UFO sightings in Belgium rocket 

Are flying saucers visiting Belgium in ever greater numbers?
Are flying saucers visiting Belgium in ever greater numbers? Credit: Antonio M. Rosario /Getty

UFO sightings over the supposedly boring country of Belgium surged last year with astonished Belgians reporting higher numbers of possible alien spaceships than in 2017.

Belgium recorded 255 reports of UFOs in 2018, an increase on the 171 witnessed in 2017.  Sightings were up across the whole country, peaking in October, with increases in the French-speaking region of Wallonia, Dutch-speaking Flanders and Brussels.  

179 sightings were reported in more prosperous Flanders, compared to 76 in more rural Wallonia. Brussels is the country’s third federal region and the mayor of the leafy suburb of Wezembeek-Oppem made news last summer when he claimed to have spotted a UFO.

Belgian UFO investigators told the Telegraph that the 2018 figures were a return to the form shown over the last five years.

Despite being smaller than Switzerland, Belgium has regularly punched above its weight when it comes to UFO sightings. Even in 2017, a relatively fallow year, it outscored Norway, Finland and Denmark and recorded only a handful fewer sightings than its much larger neighbour France.

From November 1989 to April 1990, Belgian UFO spotters enjoyed their golden age. The Belgian UFO Wave involved multiple reports of triangular shaped craft in Belgian skies over an extended period, including one which was chased by F-16 fighter jets.

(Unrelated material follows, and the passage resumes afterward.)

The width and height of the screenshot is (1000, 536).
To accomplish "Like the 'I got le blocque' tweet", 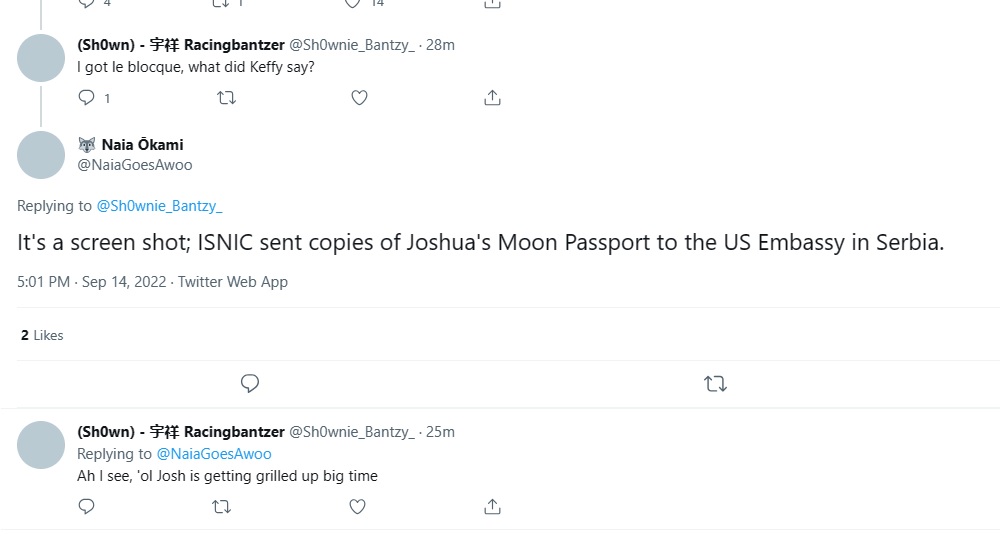I will click(x=359, y=98).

Patrick Ferryn, president of Cobeps, the francophone Belgian committee for the study of space phenomena, said, “You must know that most of these sightings will have the most banal explanation but there is a residue, which we simply can’t explain. And of those, there may be two or three where we may have questions over where they came from."

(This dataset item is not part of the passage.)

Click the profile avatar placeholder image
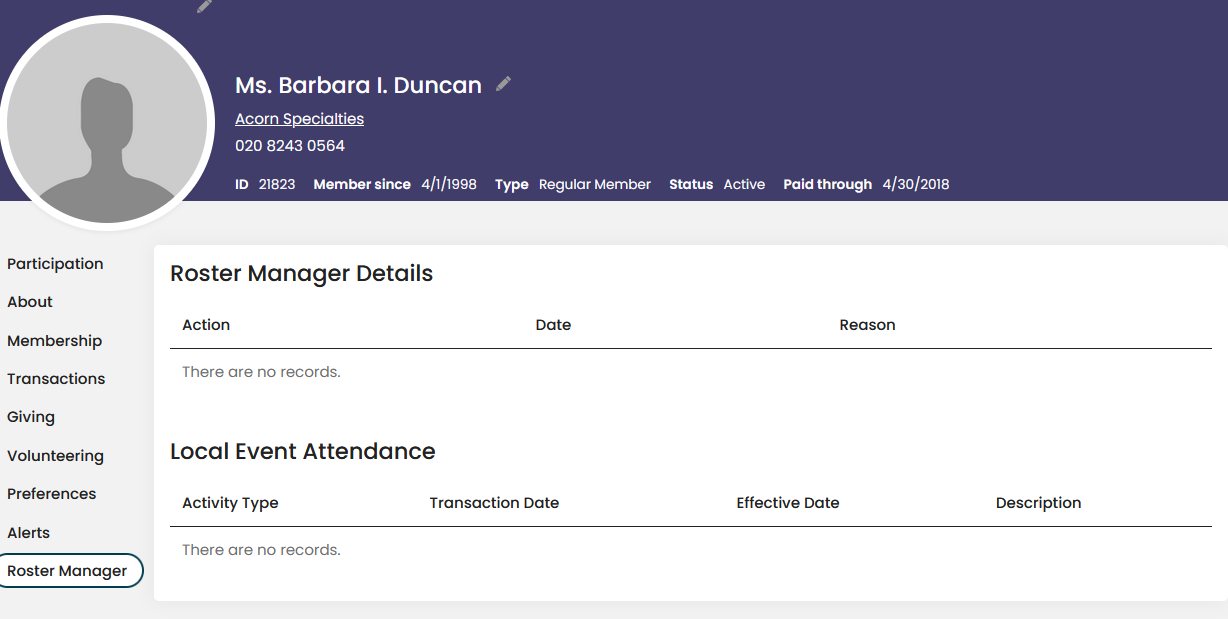This screenshot has height=619, width=1228. (106, 123)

“We don’t know why the numbers have increased this year. It was a hot summer and it may be simply that when the weather is good and the skies are clear, people look at the skies more often,” he added.

Out of the 76 sightings in Wallonia, 14 were explained, 12 "probably explained" and 28 were impossible to evaluate because there was too little information. There were “reasonable doubts” about eight sightings, although the witness accounts lacked important information.

14 were still under investigation by Cobeps, which last reported an inexplicable UFO sighting in 2015, when there were 317 sightings across the country.

In 2018 the majority of sighting were explained away as being planes, balloons, meteors and satellites. The culpable satellite normally turned out to be the International Space Station.

Between 2010 and 2016, more than half of Belgian UFOs turned out to be Chinese lanterns, a decorative candle powered hot air balloon.

“Surprisingly drones have still not had an impact,” said Mr Ferryn, “Ever since the first drones went on the shelves we have been waiting to be submerged with reports of a galactic invasion of drones – but it still has not happened.”

Mr Ferryn said there was simply no comparison with the famous Belgian UFO Wave, which has been dismissed by some as a mass delusion. There is no video or photographic evidence of the craft despite the many sightings. 

“This is definitely not a new wave of the Belgian wave of UFOs,” he said, “Then the quantity of sightings was higher, more frequent and concentrated on one region of Belgium and all the descriptions were similar rather than the very different descriptions of last year.”